Section 26: Assessment of taxes

Section 26. (a) Taxes shall be deemed to be assessed at the amount shown as the tax due upon any return filed under the provisions of this chapter and on any amendment, correction or supplement thereof, or at the amount properly due, whichever is less, and at the time when the return is filed or required to be filed, whichever occurs later.
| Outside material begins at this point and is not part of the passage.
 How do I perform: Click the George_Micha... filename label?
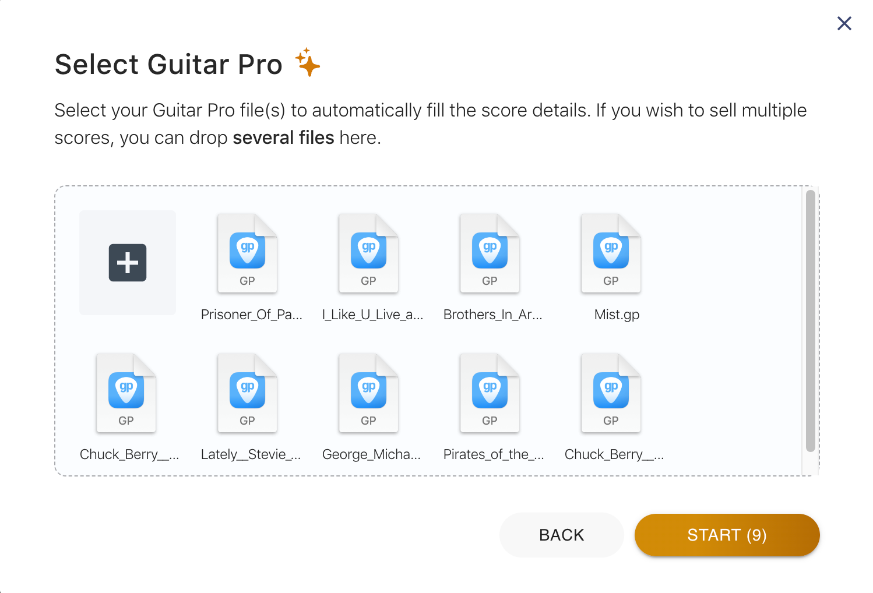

(b)(1) If the commissioner determines, from the verification of a return or otherwise, that the full amount of any tax has not been assessed or is not considered to be assessed, the commissioner may, at any time within 3 years after the date the return was filed or the date it was required to be filed, whichever occurs later, assess the same with interest as provided in section 32 to the date when the deficiency assessment is required to be paid, first giving notice of the commissioner's intention to the person to be assessed; provided, however, that said 3-year period for making an assessment shall be suspended during the period of time that the taxpayer has a bankruptcy case pending under the appropriate chapters of Title 11 of the United States Code. The taxpayer or the taxpayer's representative may confer with the commissioner or the commissioner's duly authorized representative as to the proposed assessment within 30 days after the date of such notification. After the expiration of 30 days from the date of such notification, the commissioner shall assess the amount of tax remaining due to the commonwealth, or any portion thereof, which the commissioner believes has not been assessed.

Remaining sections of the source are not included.